Monday, November 10, 2008

Fatten Up and Go Faster

As Brian mentioned in the last the last two posts, we've been going out to the barn a lot lately. We have been particularly motivated for two reasons. One is that, as I mentioned in previous posts, Steen is apparently not the kind of horse that will get fat on a pasture diet. I knew he was underweight when I got him, but everyone seemed to agree that putting him out with good grazing 24/7 would bulk him up in no time at all. Most of the other pasture horses are quite round (though now that I am looking, I can see some are significantly underweight), so it seemed reasonable to assume Steen would go that direction as well.

But he didn't. And after many weeks of worry and learning (and worming and dental work), I started Steen on grain. Then, when that had no noticeable effect, upped his grain-intake significantly. For a while, this was working. Steen was gaining bulk and a roundness to his belly, which was then gradually distributing across the rest of his body.

But then we went to Tucson, and my brother visited, and we went to Chicago, and I got sick. And I didn't go to the barn for a week. The thing about pasture boarding that I normally like but is sometimes inconvenient is that if we don't handle our horse, nobody does. I had no idea that a horse could lose so much weight from just a week without grain, but Steen did. When I returned to the barn after my hiatus, he seemed to have lost all his gained bulk, and I was a little beside myself with worry.

So, Brian and I have made a collective effort to get and keep the weight on him, and after a solid week of grain every day, I think he has made up the progress he lost. His back is still bony, and his shoulders are a little hollow, but he has a nice round butt and even his legs are looking beefier. Our plan is to keep up with the high-grain intake until he is nice and plump all over, and then slowly back it off to keep him from getting fat.
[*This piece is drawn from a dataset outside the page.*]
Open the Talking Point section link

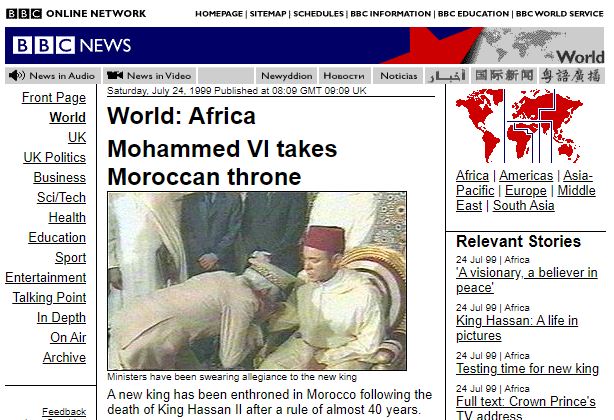(x=49, y=297)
Once again, I can now look back on my horse knowledge six months ago and marvel at how much it has increased since my purchase of Steen. I tended to think thin horses were better-off than round ones, but having now read more about horse physiology, particularly in colder climates, I have learned my opinion was completely backwards.

The other reason we've been getting out more is the weather is getting decidedly colder and frequently wet. These are not good conditions for biking, but it is not ski season yet. This has left Brian in search of something to do, and since our board-fee includes the use of our lovely, lighted indoor arena, he has devoted himself more fully to Steen - a state I couldn't be happier with.

As he mentioned, we've been working on the lope a lot lately. Up until now, we have mostly been focused on manners and relaxation and getting Steen settled in. Since every horse I've ever ridden is made more excitable by loping, I have often kept Steen walking and trotting to keep his nervousness level down. However, Steen is now what you might call very relaxed in his environment (particularly when we're not riding), so we've decided to make his rides a little more demanding. Since introducing the lope to every ride, I have definitely noticed some back-sliding in the areas of "stand still when stopped" and "walk until told to trot," but as he is always still easily controlled in his moments of misbehavior, his trot remains usually slow and smooth, and his overall demeanor relaxed, I am hopeful this stage will pass as he learns the lope is nothing to get worked up about, just another thing we do. And the gait itself is already benefiting from the extra time we're putting into it. In just a week, he is smoother and more balanced, less likely to drop out of it in the corners, and more consistently picking up the right lead.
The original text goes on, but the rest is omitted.